About a year and a half ago, I posted about Jesse Saperstein, who had recently released the book Atypical: Life with Asperger’s in 20 1/3 Chapters. I had the privilege of hearing a presentation and then the pleasure of reading his work. I’m happy to say that he’s back on my radar. I saw on Facebook that a friend of a friend had posted this incredible video, Free-Falling to End Bullying:

Jesse, in conjunction with the Anderson Center for Autism have embarked on a journey to battle bullying of not only individuals on the autism spectrum, but all those victimized based on their “differences.” Along with Jesse, the almost-13-minute video features young people with autism recounting their experiences as former victims of bullying, and there is a brief segment with Temple Grandin sharing her thoughts as well. I encourage you to watch and offer your support for this worthy cause.

Way to go, Jesse!

An Evening with Jesse Saperstein, Author

Originally published 5/19/2010: Last night I had the pleasure of listening to a talk given by Jesse Saperstein, author of Atypical: Life with Asperger’s in 20 1/3 Chapters.  Mr. Saperstein spoke about some of his challenges growing up on the spectrum as well as how he’s fared as an adult with Asperger’s.  He was candid and engaging when recounting his difficulties with transitions, the awful time he had in college, dating and even the occasional inability to keep a job.  Yet, he never gave the impression that his life was all bad.  As a matter of fact, he said that there were times when it was rather amazing.  For example, right after college, he hiked the entire 2000 + miles of the Appalachian Trail.

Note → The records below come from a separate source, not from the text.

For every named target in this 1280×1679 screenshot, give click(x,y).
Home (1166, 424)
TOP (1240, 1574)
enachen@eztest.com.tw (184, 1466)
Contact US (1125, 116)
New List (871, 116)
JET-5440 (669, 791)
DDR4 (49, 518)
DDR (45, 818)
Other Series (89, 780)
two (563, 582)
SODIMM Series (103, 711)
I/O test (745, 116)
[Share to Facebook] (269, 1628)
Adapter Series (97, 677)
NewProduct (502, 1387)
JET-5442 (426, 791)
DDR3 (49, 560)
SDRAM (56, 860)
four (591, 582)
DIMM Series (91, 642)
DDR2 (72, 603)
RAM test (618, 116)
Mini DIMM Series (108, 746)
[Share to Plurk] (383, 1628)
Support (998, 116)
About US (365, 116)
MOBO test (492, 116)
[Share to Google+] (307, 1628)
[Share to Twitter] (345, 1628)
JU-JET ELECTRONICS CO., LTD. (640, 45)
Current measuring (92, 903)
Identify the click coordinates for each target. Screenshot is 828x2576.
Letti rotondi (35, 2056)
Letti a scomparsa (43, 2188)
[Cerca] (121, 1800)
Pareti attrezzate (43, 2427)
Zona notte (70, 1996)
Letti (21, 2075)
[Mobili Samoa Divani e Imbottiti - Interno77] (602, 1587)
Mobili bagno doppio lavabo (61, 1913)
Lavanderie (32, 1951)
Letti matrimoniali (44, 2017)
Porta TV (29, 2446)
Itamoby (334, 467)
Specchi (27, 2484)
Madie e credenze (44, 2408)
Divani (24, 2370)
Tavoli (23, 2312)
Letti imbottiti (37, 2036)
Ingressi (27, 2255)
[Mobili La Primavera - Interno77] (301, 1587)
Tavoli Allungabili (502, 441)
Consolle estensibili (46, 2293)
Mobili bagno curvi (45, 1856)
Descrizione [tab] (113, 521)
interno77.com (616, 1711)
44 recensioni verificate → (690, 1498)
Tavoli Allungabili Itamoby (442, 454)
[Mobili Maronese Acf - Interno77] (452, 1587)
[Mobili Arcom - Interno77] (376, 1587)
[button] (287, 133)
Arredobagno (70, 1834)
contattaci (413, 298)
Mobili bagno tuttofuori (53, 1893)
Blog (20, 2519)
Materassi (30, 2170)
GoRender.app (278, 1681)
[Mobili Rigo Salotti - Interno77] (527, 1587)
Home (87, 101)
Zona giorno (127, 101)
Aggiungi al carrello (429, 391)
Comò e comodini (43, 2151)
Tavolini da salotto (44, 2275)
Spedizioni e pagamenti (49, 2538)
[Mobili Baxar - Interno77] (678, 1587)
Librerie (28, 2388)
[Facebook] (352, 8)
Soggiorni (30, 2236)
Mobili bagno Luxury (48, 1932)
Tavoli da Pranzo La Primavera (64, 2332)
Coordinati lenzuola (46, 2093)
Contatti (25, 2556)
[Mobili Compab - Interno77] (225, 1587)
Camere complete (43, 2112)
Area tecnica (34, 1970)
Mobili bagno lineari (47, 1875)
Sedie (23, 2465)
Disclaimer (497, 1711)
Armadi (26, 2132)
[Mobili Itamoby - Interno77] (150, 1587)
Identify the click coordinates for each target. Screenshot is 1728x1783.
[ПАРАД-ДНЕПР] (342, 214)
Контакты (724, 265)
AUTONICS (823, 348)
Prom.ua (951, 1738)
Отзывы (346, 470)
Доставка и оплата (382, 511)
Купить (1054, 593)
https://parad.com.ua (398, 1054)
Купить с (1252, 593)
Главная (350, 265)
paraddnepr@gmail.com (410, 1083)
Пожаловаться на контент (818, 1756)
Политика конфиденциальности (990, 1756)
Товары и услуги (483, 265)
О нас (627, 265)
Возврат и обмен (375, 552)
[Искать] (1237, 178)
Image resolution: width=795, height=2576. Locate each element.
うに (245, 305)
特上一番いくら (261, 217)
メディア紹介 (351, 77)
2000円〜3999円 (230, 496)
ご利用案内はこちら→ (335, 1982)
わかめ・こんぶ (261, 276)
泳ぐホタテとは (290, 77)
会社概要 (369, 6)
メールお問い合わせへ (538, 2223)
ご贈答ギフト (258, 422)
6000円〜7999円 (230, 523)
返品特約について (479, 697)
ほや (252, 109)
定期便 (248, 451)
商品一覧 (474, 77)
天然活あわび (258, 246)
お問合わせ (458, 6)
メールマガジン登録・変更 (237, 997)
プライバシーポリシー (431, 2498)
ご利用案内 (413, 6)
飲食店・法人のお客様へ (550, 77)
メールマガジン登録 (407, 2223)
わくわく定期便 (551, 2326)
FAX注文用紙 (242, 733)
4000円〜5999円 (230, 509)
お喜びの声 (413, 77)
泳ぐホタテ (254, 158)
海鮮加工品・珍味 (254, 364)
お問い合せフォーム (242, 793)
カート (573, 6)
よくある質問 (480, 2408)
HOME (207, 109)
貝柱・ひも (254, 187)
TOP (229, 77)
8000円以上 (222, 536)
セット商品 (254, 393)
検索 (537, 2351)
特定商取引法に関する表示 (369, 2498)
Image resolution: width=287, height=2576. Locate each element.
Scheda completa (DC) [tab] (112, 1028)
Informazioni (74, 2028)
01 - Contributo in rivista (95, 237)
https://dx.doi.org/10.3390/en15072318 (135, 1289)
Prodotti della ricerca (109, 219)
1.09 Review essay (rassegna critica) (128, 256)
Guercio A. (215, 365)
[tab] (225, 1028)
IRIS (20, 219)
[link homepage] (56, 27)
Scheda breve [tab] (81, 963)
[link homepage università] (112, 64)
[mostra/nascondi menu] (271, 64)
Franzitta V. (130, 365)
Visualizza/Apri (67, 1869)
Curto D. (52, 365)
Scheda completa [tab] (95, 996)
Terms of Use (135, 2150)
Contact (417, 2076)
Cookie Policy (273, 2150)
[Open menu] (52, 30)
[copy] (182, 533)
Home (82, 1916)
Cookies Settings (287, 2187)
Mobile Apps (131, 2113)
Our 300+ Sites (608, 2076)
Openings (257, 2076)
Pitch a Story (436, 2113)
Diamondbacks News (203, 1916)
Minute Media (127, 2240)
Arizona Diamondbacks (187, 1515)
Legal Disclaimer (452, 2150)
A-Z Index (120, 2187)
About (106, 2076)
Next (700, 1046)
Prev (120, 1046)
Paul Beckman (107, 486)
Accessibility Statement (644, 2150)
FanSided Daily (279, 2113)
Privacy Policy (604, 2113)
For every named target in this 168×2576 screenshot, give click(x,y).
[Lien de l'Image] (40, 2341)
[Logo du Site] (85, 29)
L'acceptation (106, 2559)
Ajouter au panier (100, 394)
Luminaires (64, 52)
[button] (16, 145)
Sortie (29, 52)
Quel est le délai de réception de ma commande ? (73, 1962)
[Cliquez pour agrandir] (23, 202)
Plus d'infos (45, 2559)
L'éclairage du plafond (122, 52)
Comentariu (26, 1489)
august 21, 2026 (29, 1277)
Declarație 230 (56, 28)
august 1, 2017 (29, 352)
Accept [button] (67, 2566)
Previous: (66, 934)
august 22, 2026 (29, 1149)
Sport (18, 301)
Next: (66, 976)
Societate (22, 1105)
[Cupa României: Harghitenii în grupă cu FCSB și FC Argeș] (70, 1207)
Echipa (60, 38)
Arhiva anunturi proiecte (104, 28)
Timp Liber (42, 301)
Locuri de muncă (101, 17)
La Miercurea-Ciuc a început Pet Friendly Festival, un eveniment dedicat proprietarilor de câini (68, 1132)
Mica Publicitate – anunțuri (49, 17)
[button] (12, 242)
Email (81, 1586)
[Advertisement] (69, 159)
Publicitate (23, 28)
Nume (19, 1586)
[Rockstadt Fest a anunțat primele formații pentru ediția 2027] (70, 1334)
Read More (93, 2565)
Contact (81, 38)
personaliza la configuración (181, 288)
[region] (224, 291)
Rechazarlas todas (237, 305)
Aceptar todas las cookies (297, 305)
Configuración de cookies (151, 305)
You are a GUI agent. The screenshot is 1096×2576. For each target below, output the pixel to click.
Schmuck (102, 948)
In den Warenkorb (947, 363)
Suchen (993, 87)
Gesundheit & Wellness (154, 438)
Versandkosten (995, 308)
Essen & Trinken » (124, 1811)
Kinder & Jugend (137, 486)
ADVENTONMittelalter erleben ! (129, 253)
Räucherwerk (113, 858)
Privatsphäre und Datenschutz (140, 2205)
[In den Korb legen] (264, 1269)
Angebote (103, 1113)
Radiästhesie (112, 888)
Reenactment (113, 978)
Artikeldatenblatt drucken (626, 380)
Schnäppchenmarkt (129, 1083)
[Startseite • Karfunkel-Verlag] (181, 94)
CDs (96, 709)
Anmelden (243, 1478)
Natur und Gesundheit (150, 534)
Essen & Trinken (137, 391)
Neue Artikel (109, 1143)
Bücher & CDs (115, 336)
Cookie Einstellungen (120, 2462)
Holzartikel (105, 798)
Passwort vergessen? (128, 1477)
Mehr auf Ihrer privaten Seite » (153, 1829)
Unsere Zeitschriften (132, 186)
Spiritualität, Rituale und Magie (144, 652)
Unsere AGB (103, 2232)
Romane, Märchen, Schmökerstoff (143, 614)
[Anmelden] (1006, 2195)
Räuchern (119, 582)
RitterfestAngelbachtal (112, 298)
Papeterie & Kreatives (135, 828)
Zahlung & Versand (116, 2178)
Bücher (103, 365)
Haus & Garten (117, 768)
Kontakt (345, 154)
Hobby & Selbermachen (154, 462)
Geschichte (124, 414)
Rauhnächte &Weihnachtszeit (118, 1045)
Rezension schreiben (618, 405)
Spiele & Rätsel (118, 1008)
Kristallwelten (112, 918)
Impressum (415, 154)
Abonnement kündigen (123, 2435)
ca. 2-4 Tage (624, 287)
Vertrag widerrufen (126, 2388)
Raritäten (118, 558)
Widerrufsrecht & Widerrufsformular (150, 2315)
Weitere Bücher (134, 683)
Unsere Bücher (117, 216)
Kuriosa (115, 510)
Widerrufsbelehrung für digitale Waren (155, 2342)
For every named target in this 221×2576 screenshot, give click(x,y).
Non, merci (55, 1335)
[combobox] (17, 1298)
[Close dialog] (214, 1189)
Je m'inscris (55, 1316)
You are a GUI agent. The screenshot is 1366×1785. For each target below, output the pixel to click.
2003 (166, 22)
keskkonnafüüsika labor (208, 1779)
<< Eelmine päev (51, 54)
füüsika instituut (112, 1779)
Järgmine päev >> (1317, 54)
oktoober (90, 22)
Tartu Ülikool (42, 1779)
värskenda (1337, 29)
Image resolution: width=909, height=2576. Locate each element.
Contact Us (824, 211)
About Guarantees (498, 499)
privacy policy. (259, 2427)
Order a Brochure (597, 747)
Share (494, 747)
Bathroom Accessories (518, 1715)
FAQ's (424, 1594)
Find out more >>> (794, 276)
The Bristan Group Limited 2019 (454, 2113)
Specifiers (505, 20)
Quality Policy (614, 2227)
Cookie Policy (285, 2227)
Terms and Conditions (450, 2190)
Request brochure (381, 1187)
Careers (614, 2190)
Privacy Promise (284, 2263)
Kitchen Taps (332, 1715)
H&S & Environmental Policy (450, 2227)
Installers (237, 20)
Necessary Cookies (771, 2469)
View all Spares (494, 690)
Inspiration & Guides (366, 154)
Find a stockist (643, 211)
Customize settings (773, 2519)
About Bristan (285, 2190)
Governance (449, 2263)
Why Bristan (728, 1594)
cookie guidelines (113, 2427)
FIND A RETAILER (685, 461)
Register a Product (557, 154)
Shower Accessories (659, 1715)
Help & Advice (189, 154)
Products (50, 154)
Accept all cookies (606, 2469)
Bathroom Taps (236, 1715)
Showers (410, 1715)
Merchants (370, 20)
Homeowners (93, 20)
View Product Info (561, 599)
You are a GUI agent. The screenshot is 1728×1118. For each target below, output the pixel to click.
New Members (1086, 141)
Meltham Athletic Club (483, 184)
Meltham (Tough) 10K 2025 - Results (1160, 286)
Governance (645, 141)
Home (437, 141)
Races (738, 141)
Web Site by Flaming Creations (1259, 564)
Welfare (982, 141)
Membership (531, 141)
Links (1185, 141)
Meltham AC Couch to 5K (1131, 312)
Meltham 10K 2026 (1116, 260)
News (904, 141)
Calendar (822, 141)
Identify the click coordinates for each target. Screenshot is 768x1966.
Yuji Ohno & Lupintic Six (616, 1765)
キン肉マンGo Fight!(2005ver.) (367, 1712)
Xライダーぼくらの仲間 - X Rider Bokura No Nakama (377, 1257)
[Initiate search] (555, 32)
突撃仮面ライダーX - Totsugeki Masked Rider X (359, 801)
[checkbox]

I was very impressed with this young man’s wisdom and took some of his advice to heart.  He stressed the need for parents of children on the spectrum to accustom our kids to managing without aides in different environments.  To paraphrase: once they walk through that door after high school, all that support disappears.  Mr. Saperstein also advised that we let out children have as many ‘mainstream’ activities as they can handle, let them experience failure in order to learn from the process and to make sure that they understand that their behavior has consequences.  A strong work ethic instilled early on is absolutely essential if our kids are to succeed as adults, and while this is true for everyone, it is doubly true for individuals with social disabilities.

I look forward to reading and reviewing Atypical.  I just purchased it so the review will be soon.  If the book comes anywhere close to being as funny, honest and hopeful as Mr. Saperstein is in person, it will be an incredible read.

Update 12/1/2011: I highly recommend Jesse’s book, Atypical. He is a fascinating individual with an honest and unique voice. He displays a sharp wit, but also moments of vulnerability. This book is an excellent and quick read that sheds a good deal of light on what it is like to grow up with Asperger’s.